• _Written exercise_:
Can you write out the rows below again word for word, leaving out the pictures?

• _Data lines_:
····················
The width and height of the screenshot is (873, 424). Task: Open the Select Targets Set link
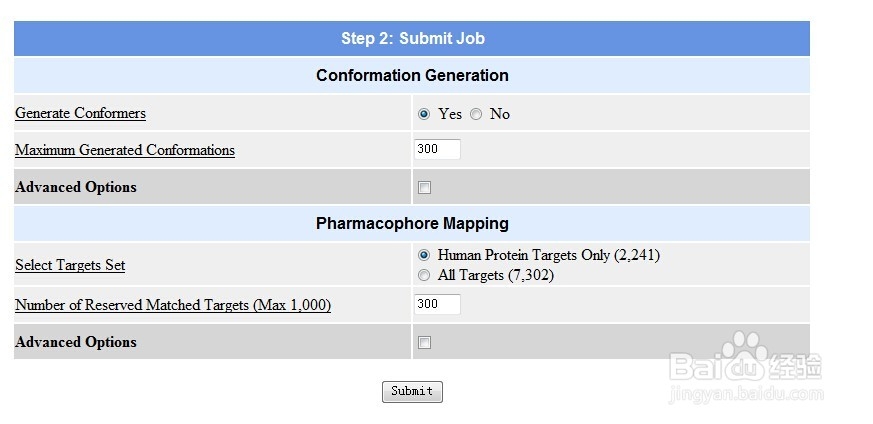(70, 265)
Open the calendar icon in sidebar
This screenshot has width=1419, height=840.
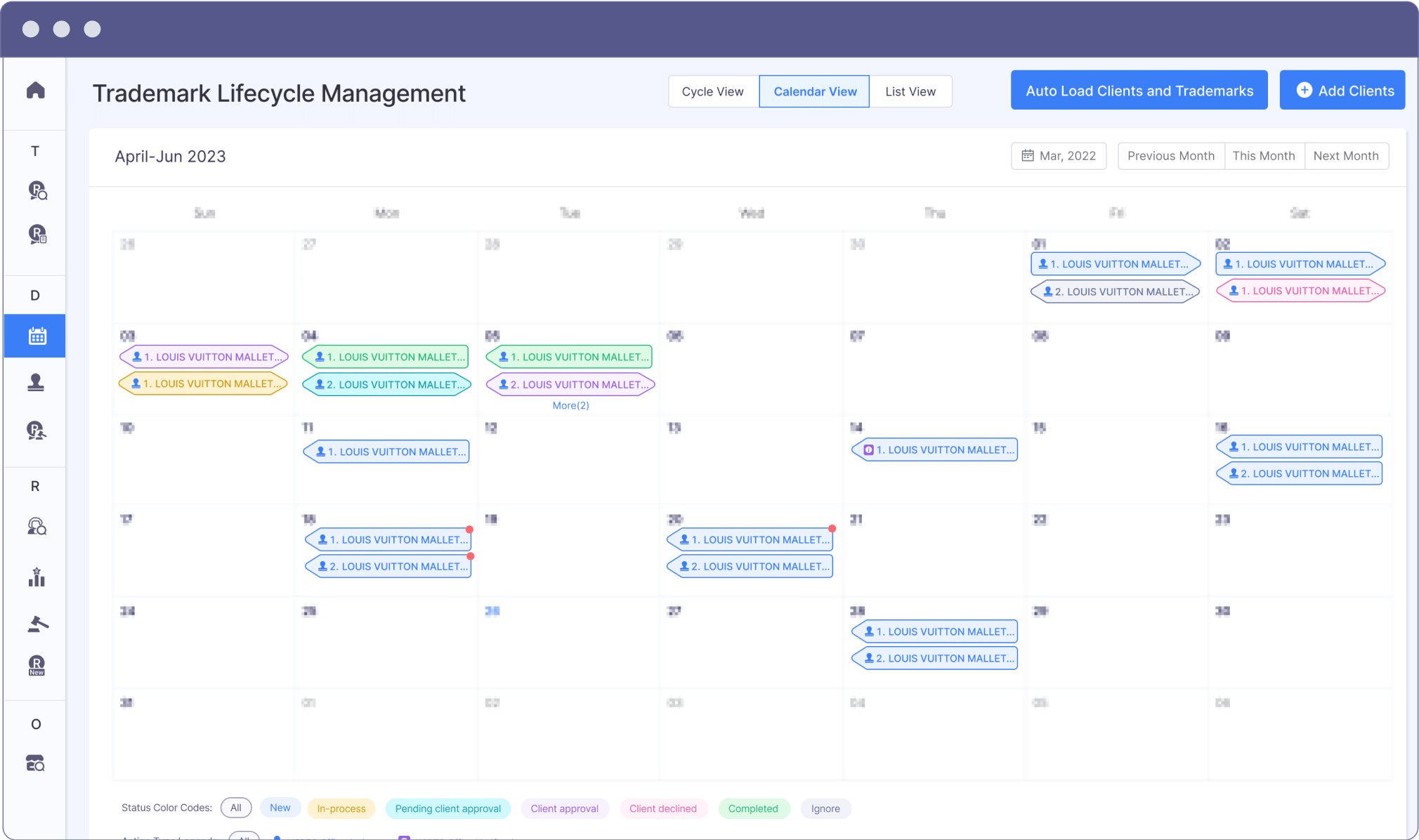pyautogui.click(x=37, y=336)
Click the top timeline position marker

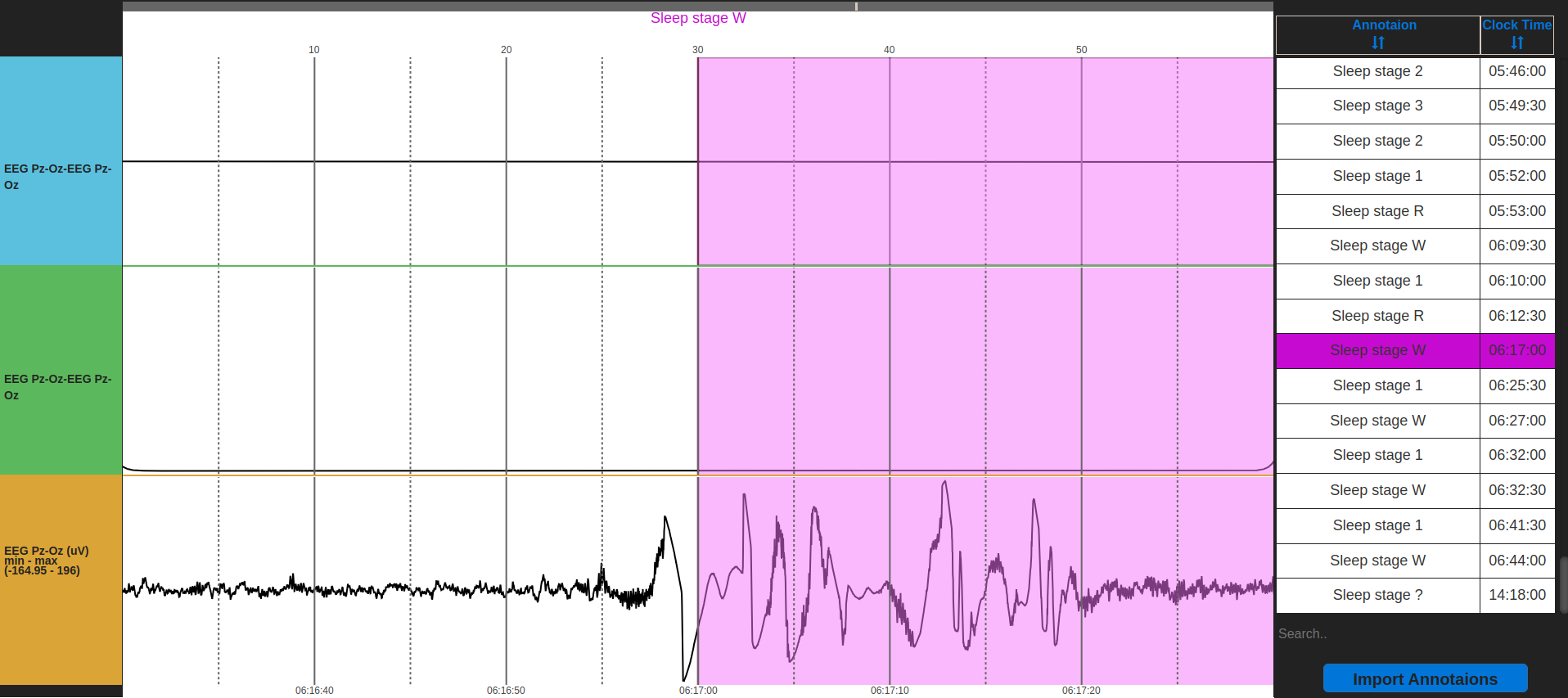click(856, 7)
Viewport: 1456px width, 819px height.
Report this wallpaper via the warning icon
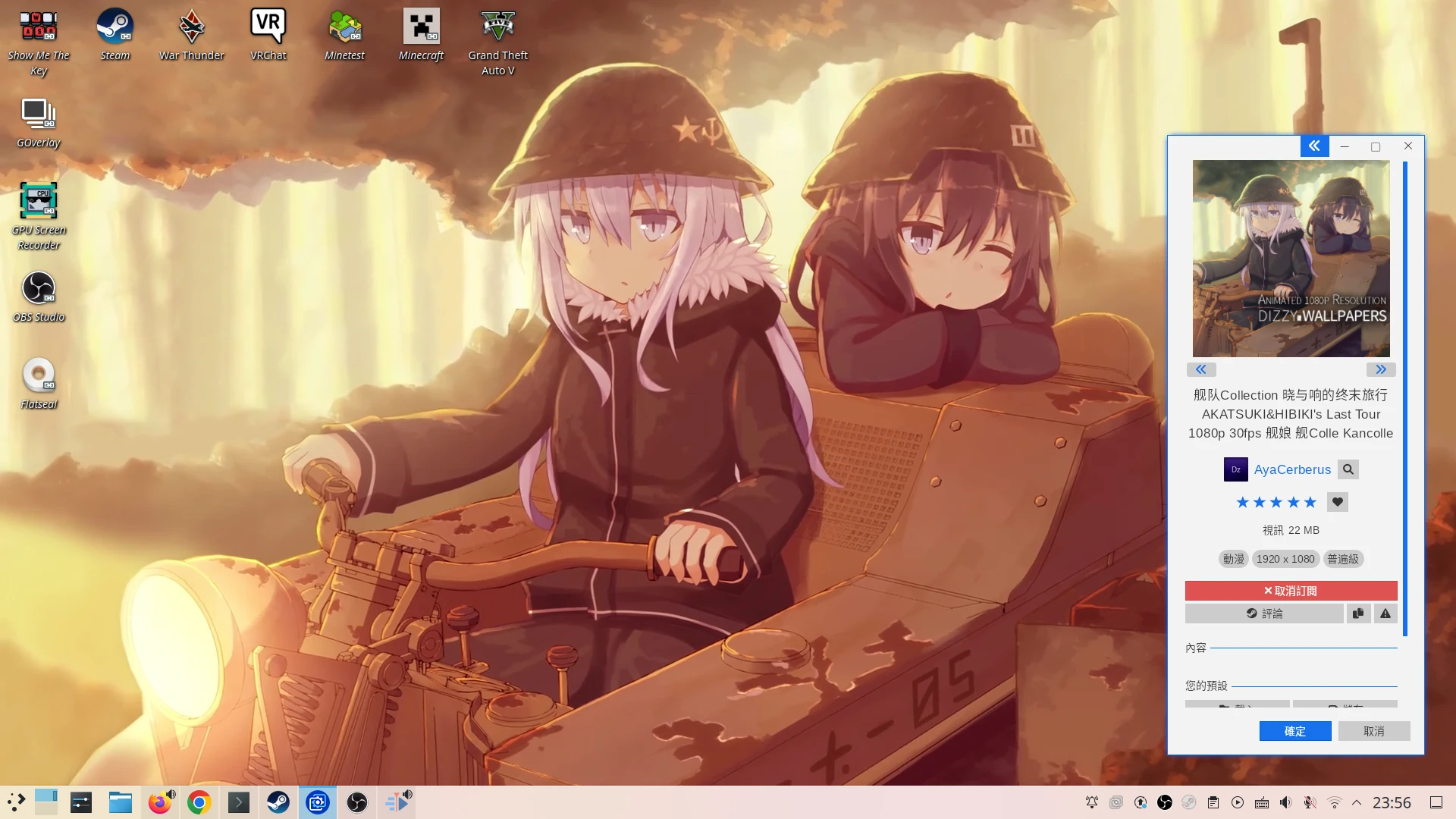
····················
• _Result of the task_:
The width and height of the screenshot is (873, 424). Task: Open the Select Targets Set link
(70, 265)
Open the calendar icon in sidebar
This screenshot has width=1419, height=840.
pyautogui.click(x=37, y=336)
Click the top timeline position marker

click(856, 7)
Viewport: 1456px width, 819px height.
Report this wallpaper via the warning icon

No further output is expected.